Communication, culture, and change
One of the hallmarks of a healthy corporate work environment is open and vibrant communications between employees, says Steve Guilford, CEO of AsterionDB
“This can manifest itself in how co-workers help one another to overcome challenges in their IT services stack. So, one thing you must have for employee-centric IT service delivery is efficient intra-corporate communications,” he says.
A corporate culture that supports change is essential, says Steve Prentice, technology integration specialist.
“Employees are often too busy to give their attention to IT service delivery. Management needs to allow sufficient time for a clear understanding of IT-related techniques and protocols and the changes they will bring about,” he says. And change requires communication.
Efficient communication requires structure, says Frank Cuttita, CEO & Founder HealthTech Decisions Lab. “Have a formalized feedback loop separate from the help desk. This should include customers and employees to assure alignment between what the market wants and what you’re delivering.”
A formal strategc plan for communication is essential. This should include metrics, objectives, assumptions, and a concise mission statement. Frameworks like the Active Employee Communication Roles (AECR) Framework can help codify communications.
And remember, says Elitsa Krumova, “Employee-centric culture is essentially business-centric culture.”
What about Technology?
Technology has a key role in delighting employees, from automation to measuring results. But as Gene De Libero says, technology is inherently complex.
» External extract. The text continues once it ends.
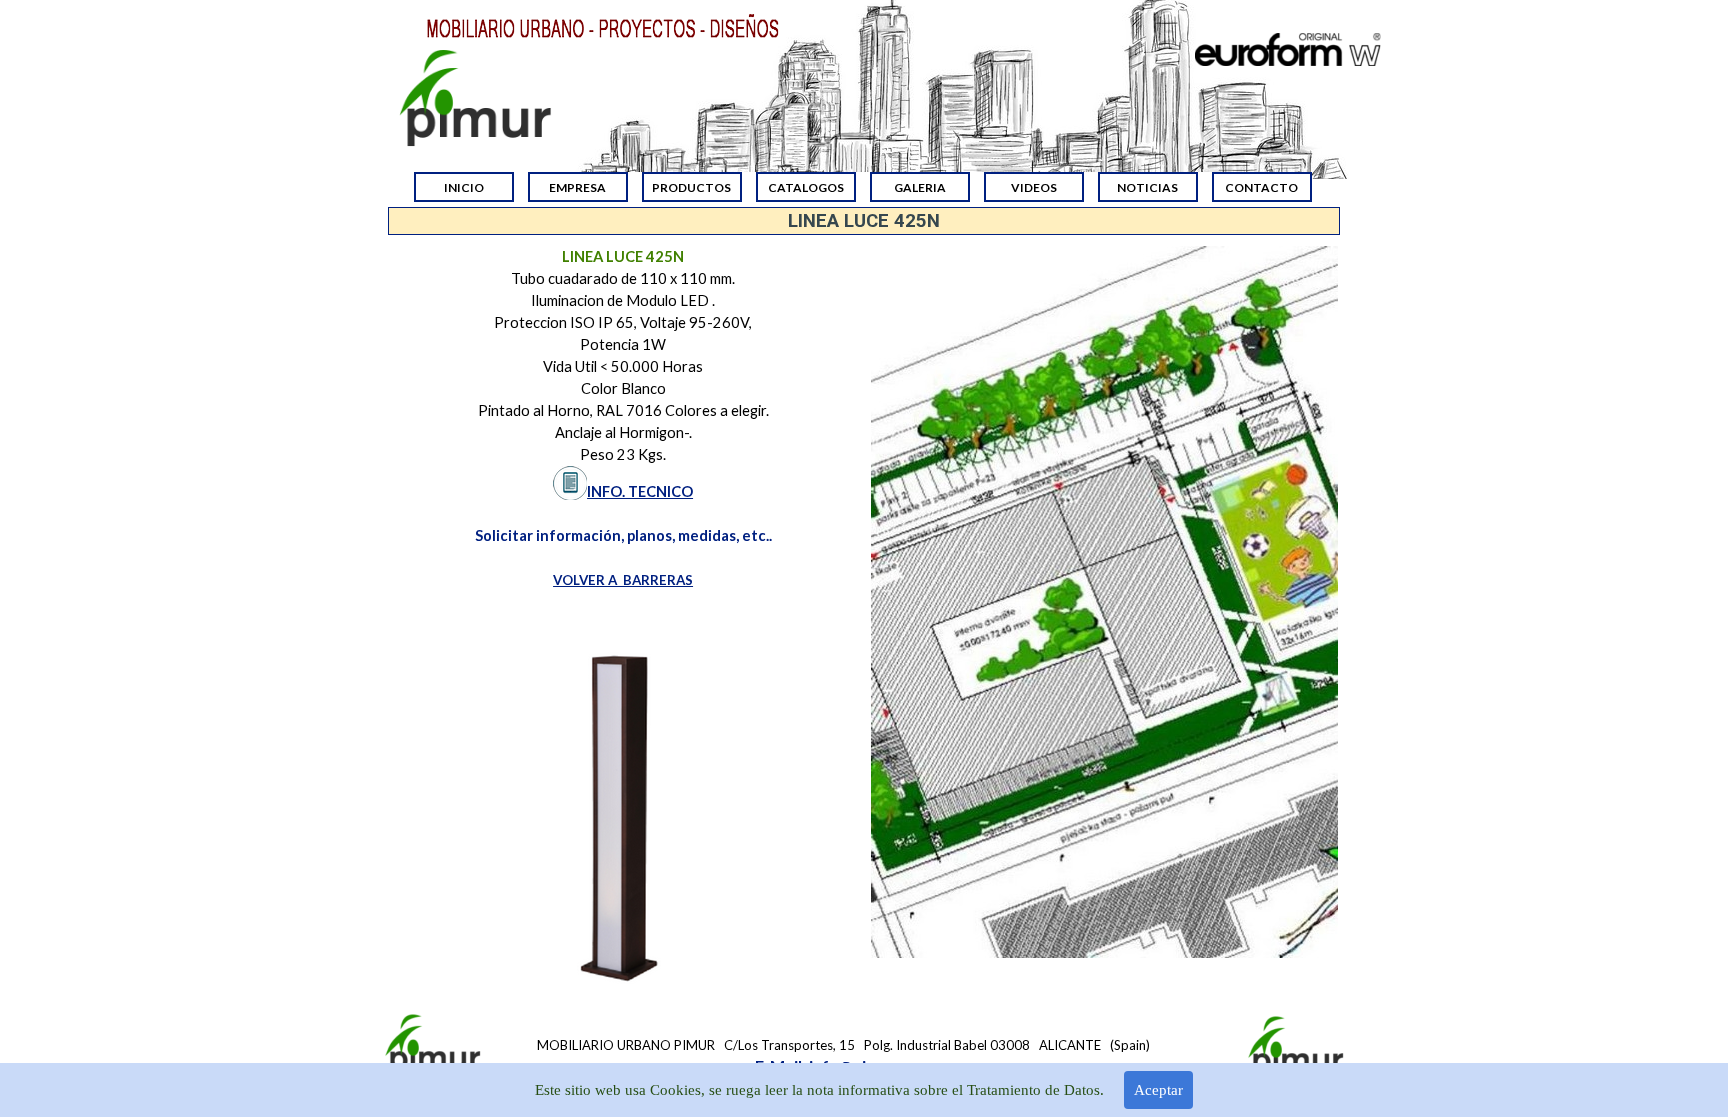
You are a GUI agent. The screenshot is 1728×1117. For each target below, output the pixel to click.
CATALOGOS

“Employee-centric IT service delivery removes as much complexity as possible by simplifying processes, implementing best practices across the enterprise, and defining and tracking the correct KPIs,” de Libero says. **“**Make things as simple as possible.”
Especially in growth scenarios, automation can help enhance the employee experience, says Scott Schober , President/CEO at Berkeley Varitronics Systems, Inc.
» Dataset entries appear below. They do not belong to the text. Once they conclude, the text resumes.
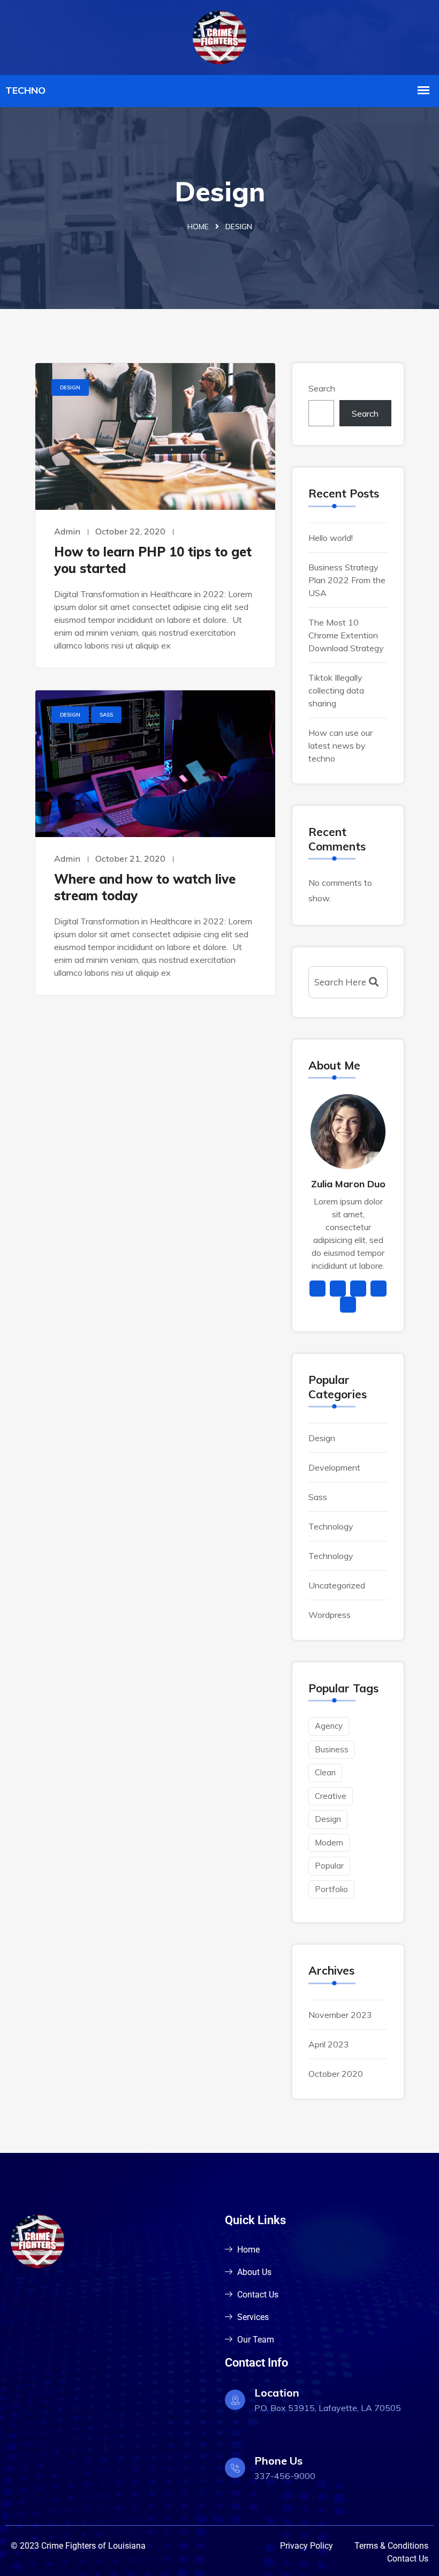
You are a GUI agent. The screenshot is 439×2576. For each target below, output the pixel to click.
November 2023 (340, 2014)
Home (198, 226)
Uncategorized (336, 1585)
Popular (329, 1866)
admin (67, 531)
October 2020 (335, 2073)
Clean (325, 1772)
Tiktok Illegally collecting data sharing (336, 690)
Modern (329, 1842)
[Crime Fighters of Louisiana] (219, 36)
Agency (329, 1726)
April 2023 (328, 2044)
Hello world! (330, 537)
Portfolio (331, 1889)
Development (334, 1467)
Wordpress (329, 1614)
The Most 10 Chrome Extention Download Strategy (346, 635)
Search (321, 388)
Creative (330, 1796)
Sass (106, 714)
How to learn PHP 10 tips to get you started (153, 560)
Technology (330, 1526)
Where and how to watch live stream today (145, 887)
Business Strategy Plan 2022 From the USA (346, 580)
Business (332, 1749)
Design (70, 387)
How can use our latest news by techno (340, 745)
“Automation is necessary not just for cost reduction but also to alleviate human error and burnout commonly found in repetitive tasks,” Schober says. “Automation frees up IT agents to add true value through their creative contributions, solutions and collaboration with other employees.”
Part of IT service is preventing issues before they arise, says Schober. “Organizations implementing machine learning effectively helps IT support teams become more efficient by identifying and predicting issues so they can be prepared and respond more effectively,” he says.
The old saying “You can’t manage what you can’t measure” applies here. “IT Operations KPIs must be built on employee satisfaction metrics,” says Nikolay Ganyushkin CEO & co-founder of Acure
Technology can complement the human touch, says Frank Cuttita “Teach employees how to apply data insights unearthed using technology to real world situations; don’t expect they’ll do it organically. In fact many will be data-phobic and suspect of what you refer to as insights unless you ask them what kind of data will provide competitive advantage.”
Track, Measure, Win
Today, it's imperative to understand that, like a customer, employees have specific personas with associated needs and wants and corresponding employee journeys that must be researched and mapped, says Gene de Libero.
“It all starts with a good understanding of the different modalities in today’s current workforce. Where are they working from? What is their mission? And how can IT better serve and support a great end-user experience,” says George Gerchow, CSO and SVP of IT at Sumo Logic
Tracking and measuring will keep the initiative on target, Gerchow says. “You must continually get proactive metrics on performance to know when things are not going so well. How nice would it be when someone in IT contacts you to say an issue could be coming instead of waiting until there is a disruption of service?”